> Assignment:
The records below hold a stretch from the line with "Aviso Legal (193, 1353)" through the line with "Giallo (279) (487, 310)"; return exactly those lines, ends included, and nothing more.

Data extracted from a collection:
□ □ □

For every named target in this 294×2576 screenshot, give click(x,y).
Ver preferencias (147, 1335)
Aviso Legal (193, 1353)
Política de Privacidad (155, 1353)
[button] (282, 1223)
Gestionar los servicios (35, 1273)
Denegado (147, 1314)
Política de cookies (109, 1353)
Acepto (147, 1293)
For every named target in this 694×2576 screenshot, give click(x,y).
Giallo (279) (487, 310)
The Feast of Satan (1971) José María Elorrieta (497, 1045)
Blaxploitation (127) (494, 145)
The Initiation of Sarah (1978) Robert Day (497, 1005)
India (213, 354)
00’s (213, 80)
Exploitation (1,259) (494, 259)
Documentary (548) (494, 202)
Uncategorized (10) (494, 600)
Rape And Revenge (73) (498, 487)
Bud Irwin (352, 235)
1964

□ □ □

> Output for this exercise:
Aviso Legal (193, 1353)
Política de Privacidad (155, 1353)
[button] (282, 1223)
Gestionar los servicios (35, 1273)
Denegado (147, 1314)
Política de cookies (109, 1353)
Acepto (147, 1293)
For every named target in this 694×2576 screenshot, give click(x,y).
Giallo (279) (487, 310)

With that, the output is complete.